Where in the listing does the string "agent" appear? Copy every line that holds it.

Data for this task >>
• • •

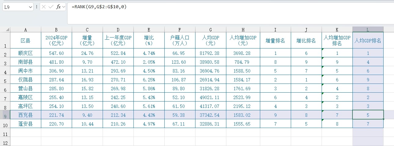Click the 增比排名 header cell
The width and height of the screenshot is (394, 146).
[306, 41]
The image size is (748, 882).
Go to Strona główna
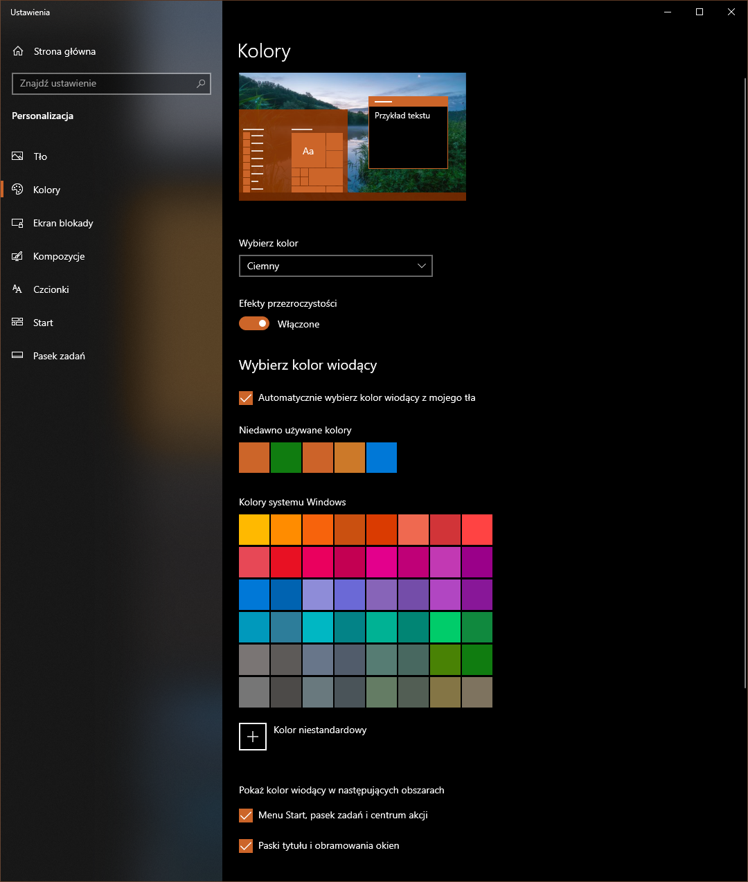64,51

• • •

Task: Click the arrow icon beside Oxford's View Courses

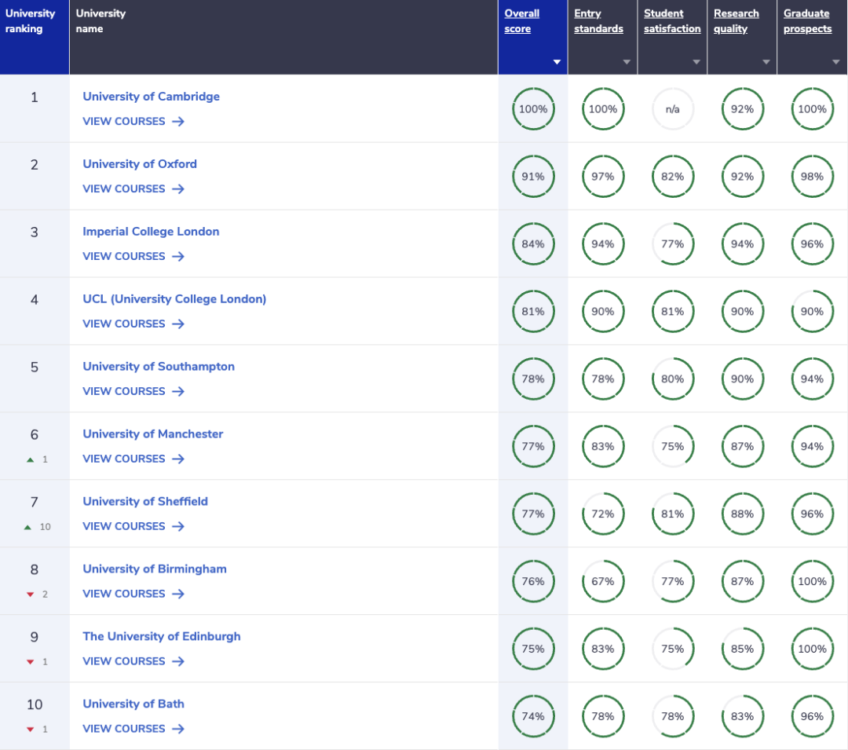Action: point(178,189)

• • •

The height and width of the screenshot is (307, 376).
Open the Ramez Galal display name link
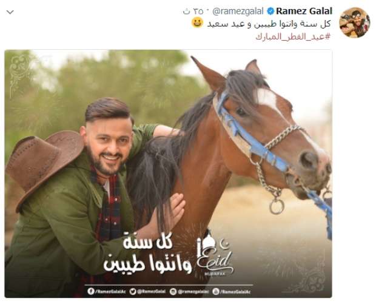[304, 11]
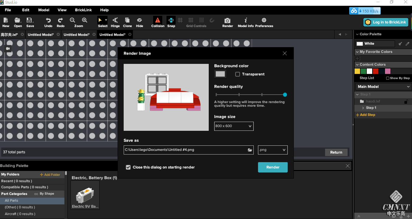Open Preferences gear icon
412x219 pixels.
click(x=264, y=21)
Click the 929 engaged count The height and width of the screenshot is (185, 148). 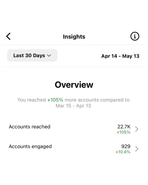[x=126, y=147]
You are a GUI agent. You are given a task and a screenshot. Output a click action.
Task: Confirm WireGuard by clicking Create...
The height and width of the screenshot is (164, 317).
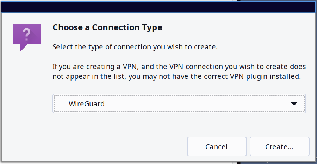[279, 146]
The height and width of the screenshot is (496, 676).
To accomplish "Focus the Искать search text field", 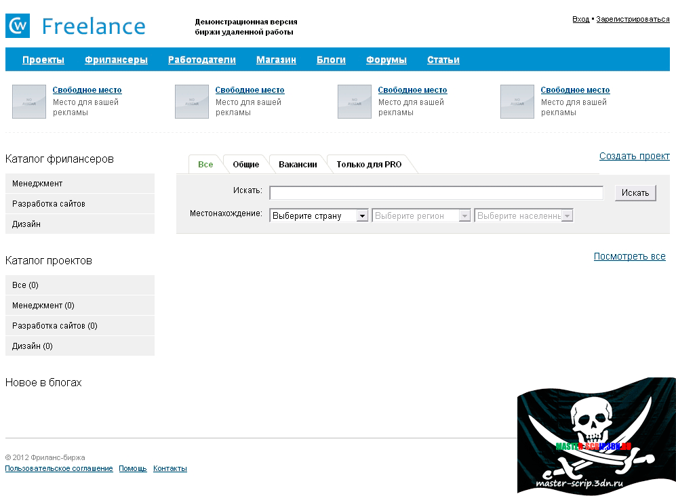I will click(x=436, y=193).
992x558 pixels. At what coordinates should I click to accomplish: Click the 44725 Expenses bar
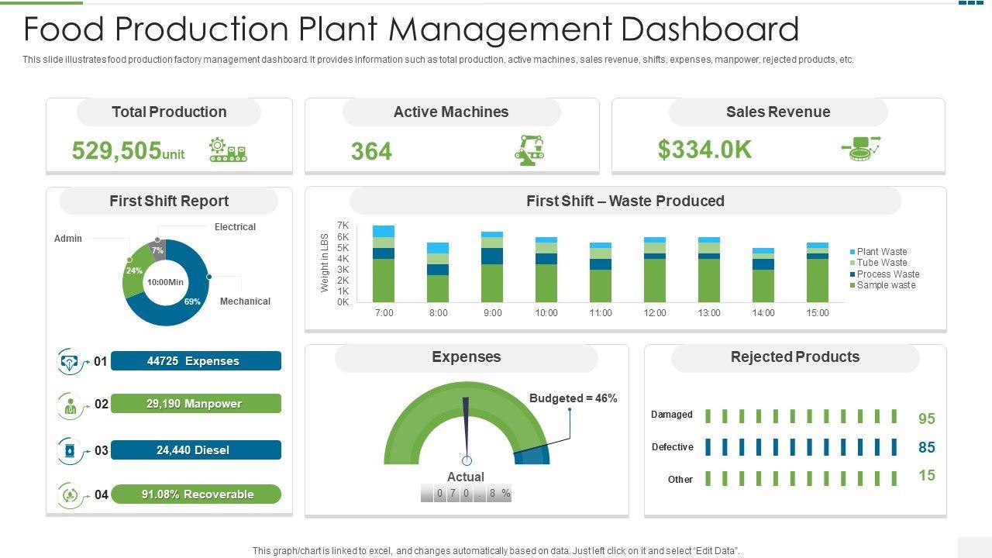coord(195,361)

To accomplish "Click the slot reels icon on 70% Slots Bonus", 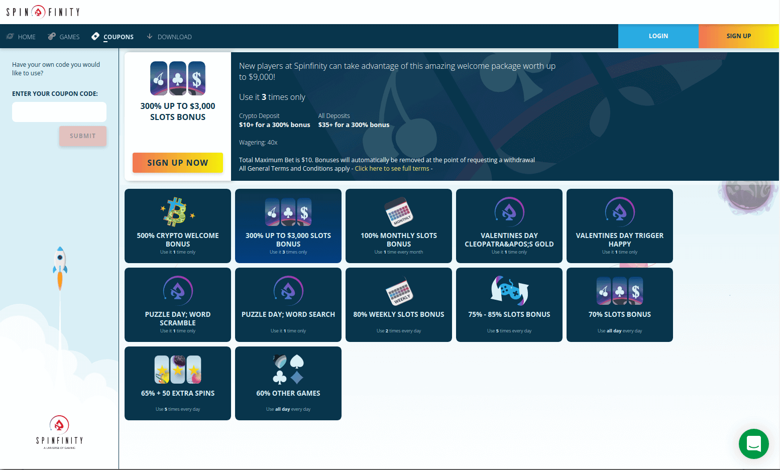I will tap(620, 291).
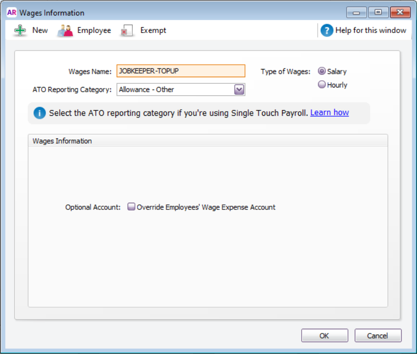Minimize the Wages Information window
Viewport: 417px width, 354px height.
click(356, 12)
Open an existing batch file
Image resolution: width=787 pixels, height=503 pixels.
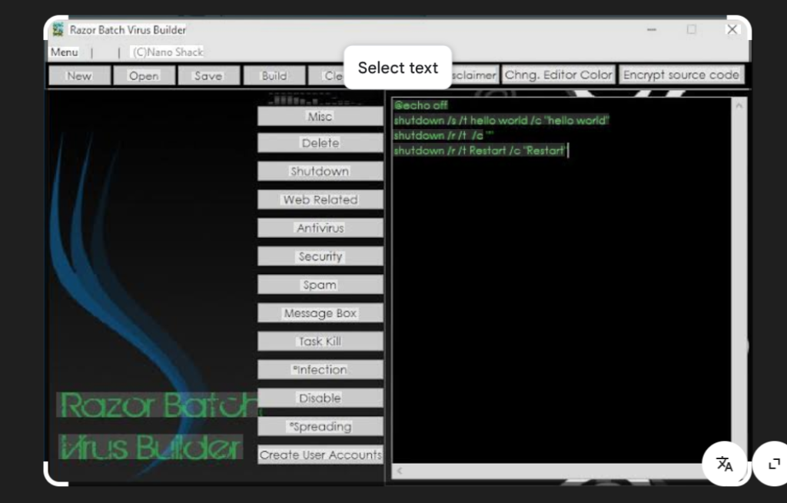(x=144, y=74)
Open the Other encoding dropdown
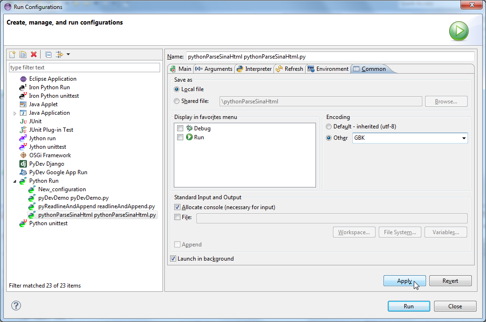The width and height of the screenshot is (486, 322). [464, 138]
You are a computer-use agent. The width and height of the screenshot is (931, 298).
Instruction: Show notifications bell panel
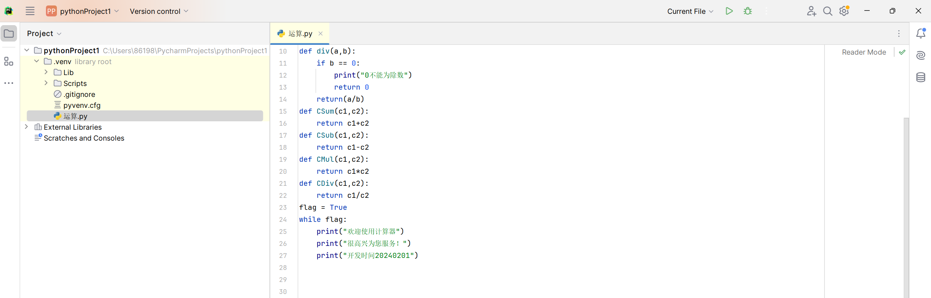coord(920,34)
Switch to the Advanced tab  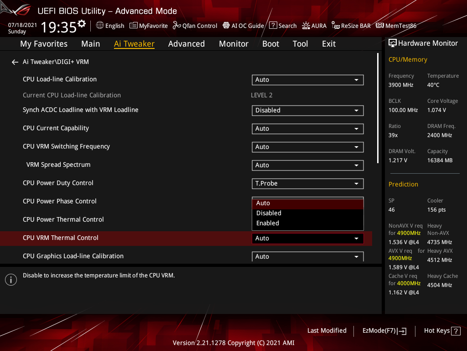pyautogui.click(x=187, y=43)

• • •

Solution for this problem >>
You are a GUI agent. You are given a task and a screenshot. Output a click action.
You are a computer-use agent. The width and height of the screenshot is (931, 298).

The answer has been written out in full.